Integration with Other Skills
Feeding into youtube-thumbnails
After extraction, use the transparent PNGs as compositing elements:
- Pick the best face cutout from the candidates
- Use it in the Gemini thumbnail prompt as a reference, or
- Composite it manually onto the generated Gemini background using ImageMagick:
# Composite transparent face onto Gemini-generated background
convert gemini_background.jpg transparent_face.png \
-gravity southeast -geometry +50+50 \
-composite final_thumbnail.jpg
Pipeline flow
[Video MP4] → thumbnail-extraction → [face crops + transparent PNGs]
↓
youtube-thumbnails → [Gemini background]
↓
[Composite final thumbnail]
Tuning Parameters
Edit these at the top of thumbnail_extractor.py:
| Parameter | Default | Effect |
|---|---|---|
SAMPLE_INTERVAL_SEC |
10 | Lower = more frames scanned, slower |
ANALYSIS_SCALE |
0.5 | Lower = faster face detection, less accurate |
SCENE_THRESHOLD |
27.0 | Lower = more scene boundaries detected |
MIN_FACE_CONFIDENCE |
0.80 | Higher = fewer false positive faces |
top_n |
4 | Number of final candidates |
For short videos (<10 min), consider SAMPLE_INTERVAL_SEC=5 for finer coverage.
Troubleshooting
- OOM / killed process: The v2 pipeline never holds more than 1 frame in memory during Pass 1. If still OOM, increase
SAMPLE_INTERVAL_SECto 15-20. - All emotions "neutral": DeepFace model couldn't download (proxy block). Pass 1 smile detection still works — look at the
num_smilesfield in the manifest. - Face crop is wrong person: The pipeline picks the largest detected face. In screenshare mode, this may be a profile picture rather than a webcam face. Check the full frame to verify.

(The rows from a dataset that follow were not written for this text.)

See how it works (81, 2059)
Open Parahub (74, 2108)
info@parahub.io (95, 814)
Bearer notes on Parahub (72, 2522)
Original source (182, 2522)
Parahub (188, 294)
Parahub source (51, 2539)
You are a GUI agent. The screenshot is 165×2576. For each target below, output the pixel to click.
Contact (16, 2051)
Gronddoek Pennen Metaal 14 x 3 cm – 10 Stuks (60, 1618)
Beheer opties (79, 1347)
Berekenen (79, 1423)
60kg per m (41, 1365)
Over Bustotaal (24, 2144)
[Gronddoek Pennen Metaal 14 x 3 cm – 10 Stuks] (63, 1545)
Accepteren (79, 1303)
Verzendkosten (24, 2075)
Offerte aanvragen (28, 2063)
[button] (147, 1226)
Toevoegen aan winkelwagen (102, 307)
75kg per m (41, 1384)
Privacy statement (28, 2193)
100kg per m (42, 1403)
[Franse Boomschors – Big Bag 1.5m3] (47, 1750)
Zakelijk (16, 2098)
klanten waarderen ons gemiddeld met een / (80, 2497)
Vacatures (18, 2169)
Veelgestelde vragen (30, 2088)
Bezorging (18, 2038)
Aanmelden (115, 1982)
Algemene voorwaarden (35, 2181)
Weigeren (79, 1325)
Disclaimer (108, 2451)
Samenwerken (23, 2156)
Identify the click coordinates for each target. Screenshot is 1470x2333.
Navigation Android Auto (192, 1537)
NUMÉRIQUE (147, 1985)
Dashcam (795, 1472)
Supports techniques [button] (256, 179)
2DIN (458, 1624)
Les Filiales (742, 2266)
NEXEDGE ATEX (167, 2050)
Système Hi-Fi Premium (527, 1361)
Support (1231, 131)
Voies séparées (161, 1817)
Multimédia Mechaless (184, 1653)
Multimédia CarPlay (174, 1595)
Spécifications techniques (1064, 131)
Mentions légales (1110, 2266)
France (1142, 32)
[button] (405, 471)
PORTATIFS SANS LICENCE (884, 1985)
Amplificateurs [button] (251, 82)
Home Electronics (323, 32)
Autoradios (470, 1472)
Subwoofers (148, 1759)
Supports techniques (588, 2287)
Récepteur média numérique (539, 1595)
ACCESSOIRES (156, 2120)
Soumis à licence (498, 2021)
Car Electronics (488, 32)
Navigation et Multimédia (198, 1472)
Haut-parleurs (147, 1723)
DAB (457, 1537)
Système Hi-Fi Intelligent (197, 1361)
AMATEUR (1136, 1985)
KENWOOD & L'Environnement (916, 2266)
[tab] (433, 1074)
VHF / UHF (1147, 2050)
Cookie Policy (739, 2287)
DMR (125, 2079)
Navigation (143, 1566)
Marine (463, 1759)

- No faces detected: Zoom gallery recordings with "shared screen with gallery view" work best. Solo speaker view may have the face too close/large for the cascade detector — try lowering
ANALYSIS_SCALEto 0.3. - Background removal artifacts: rembg's u2net can produce halos around hair. For cleaner results, try the
u2net_human_segmodel:remove(img, model_name='u2net_human_seg'). - Slow processing: A 76-minute video takes ~2 minutes for Pass 1, ~15 seconds for Pass 2 (12 candidates), and ~60 seconds for bg removal (4 faces). Most time is in Pass 1 scanning.